I’m happy to share my new Clojure project – Byplay. It’s a background job queue on top of PostgreSQL 9.5. Check it out at github.com/metametadata/byplay.
Byplay allows creating background jobs, placing those jobs on multiple queues, and processing them later. Background jobs can be any named Clojure function.
The project is mostly inspired by Que, Resque and Celery.
It may be inefficient to store a queue in a relational database. But it allows using transactions and doesn’t bloat your project with a dedicated queue storage in case you already have PostgreSQL (YAGNI). I believe it should be sufficient for a lot of projects. For instance, this approach worked for GitHub for several months while they were using delayed_job.
Features
- Durability: queue can survive app restarts because it is stored inside a PostgreSQL table. All done and failed jobs are left in a table so that at any time user is able inspect, retry or purge them manually.
- Embedment: queue consumption worker can be easily started in a background thread.

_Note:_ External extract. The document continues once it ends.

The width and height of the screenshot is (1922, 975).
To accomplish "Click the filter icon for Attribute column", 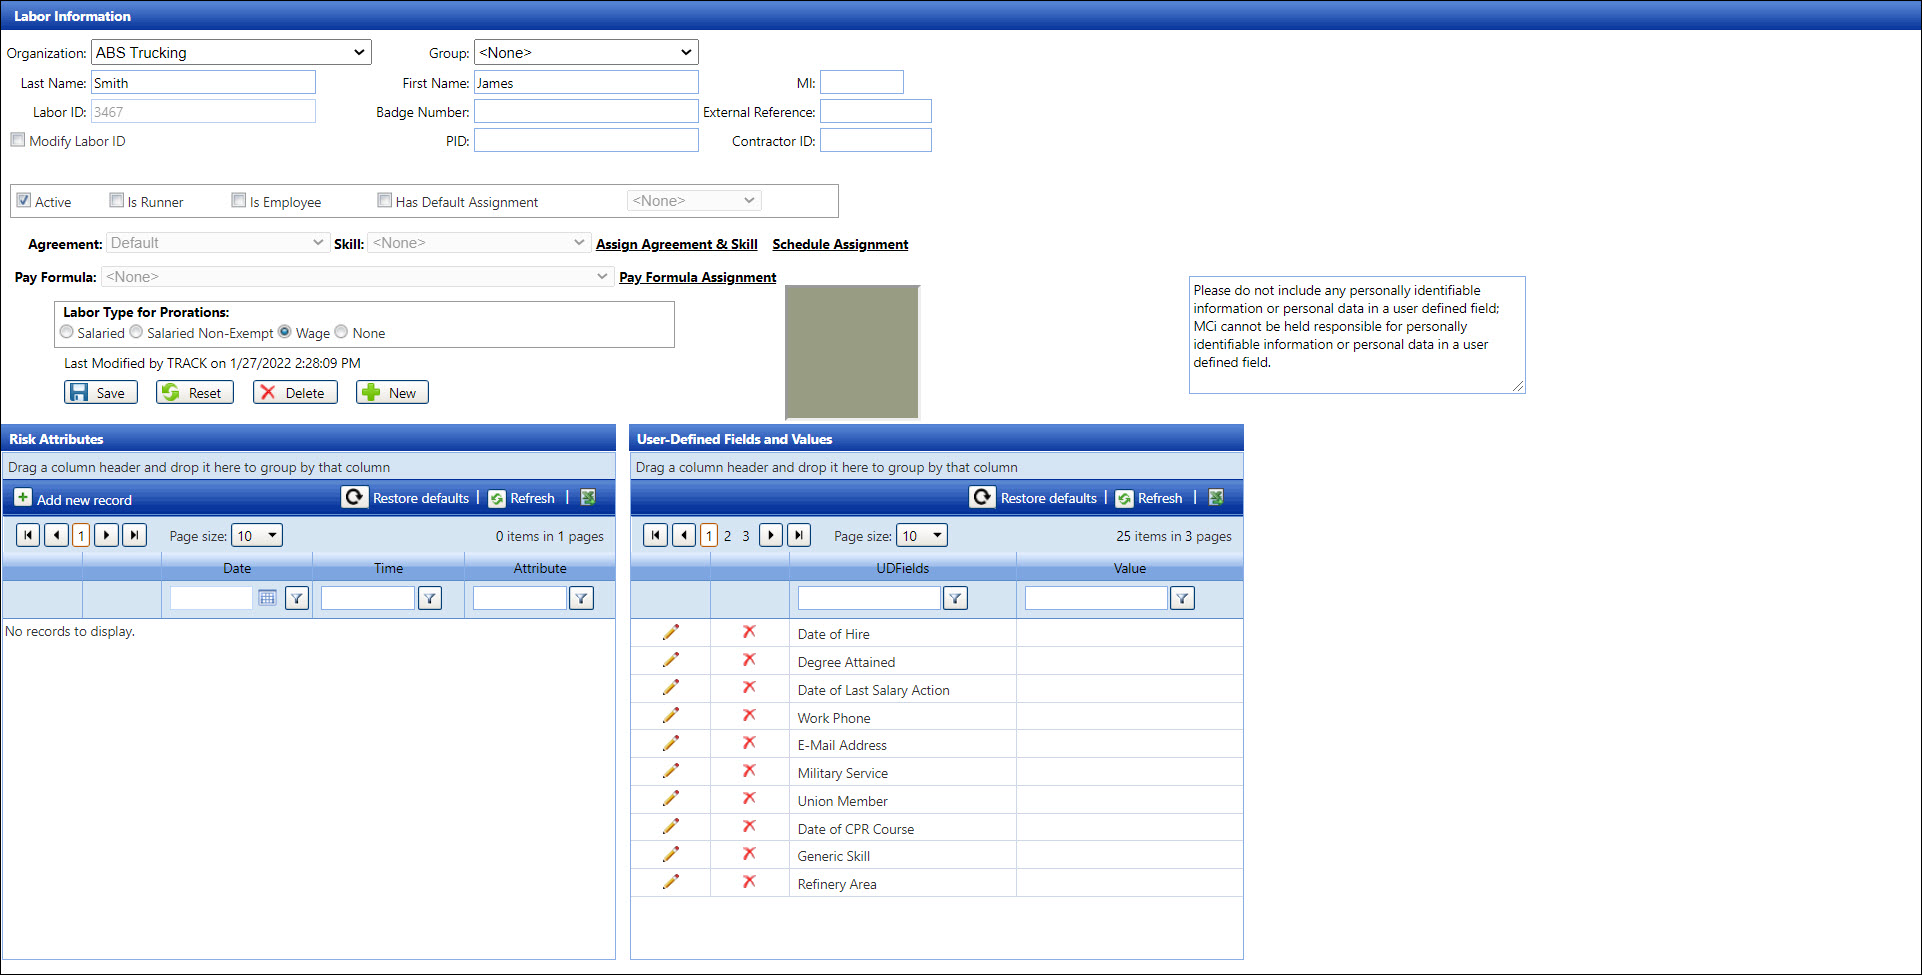I will coord(581,598).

- Parallelism: queue can be consumed by several threads on different machines to better utilize multiple CPU cores. The parallel queue consumption is based on a new
FOR UPDATE/SKIP LOCKED feature from PostgreSQL 9.5. - Transactional guarantees:
- Every job is executed inside its own database transaction.

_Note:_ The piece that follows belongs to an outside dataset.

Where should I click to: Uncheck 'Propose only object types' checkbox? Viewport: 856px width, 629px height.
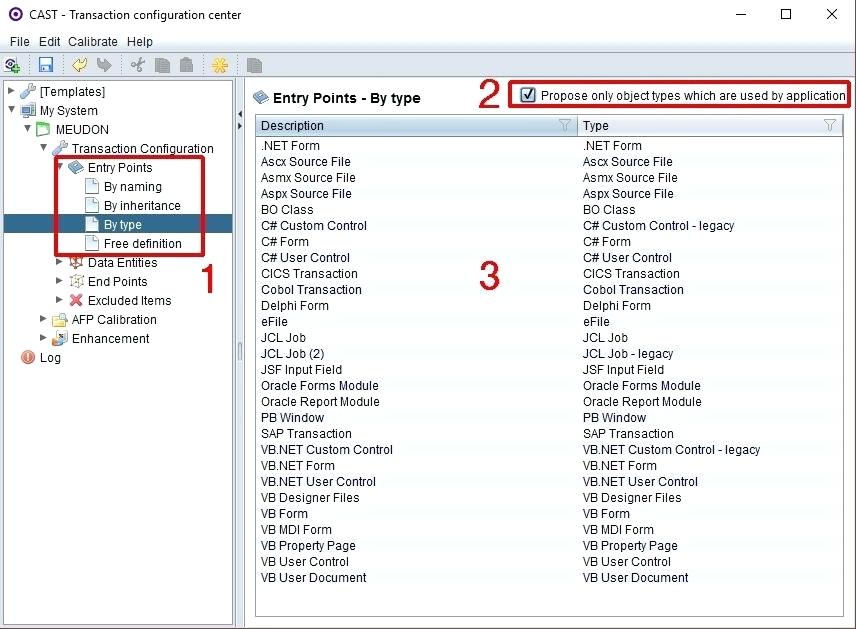pyautogui.click(x=528, y=96)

- If a job is marked done than all its database statements have been committed.
- In case of exception inside a job all job’s database statements are rolled back and a job is marked failed. Thus if a job is marked new or failed then none of its database statements have been committed yet.
- Scheduling can be executed in a transaction where a data needed for a job is committed. So that a worker will not pick up the job before the database commits.
- Multiple queues: jobs can be scheduled to different queues/tags. E.g. you can schedule heavy jobs into a separate “slow” queue/worker in order to not block an execution of more important jobs from a “light” queue.
- Fewer dependencies: if you already use PostgreSQL, a separate queue (Redis, RabbitMQ, etc.) is another moving part that can break.
- Small: the implementation with docstrings is less than 300 LOC.
Anti-Features
It hasn’t been proven yet, but Byplay can experience the problem described in Que docs:
Que’s job table undergoes a lot of churn when it is under high load, and like any heavily-written table, is susceptible to bloat and slowness if Postgres isn’t able to clean it up. The most common cause of this is long-running transactions, so it’s recommended to try to keep all transactions against the database housing Que’s job table as short as possible. This is good advice to remember for any high-activity database, but bears emphasizing when using tables that undergo a lot of writes.
This PostgreSQL issue is explained in more detail in the article “Postgres Job Queues & Failure By MVCC”.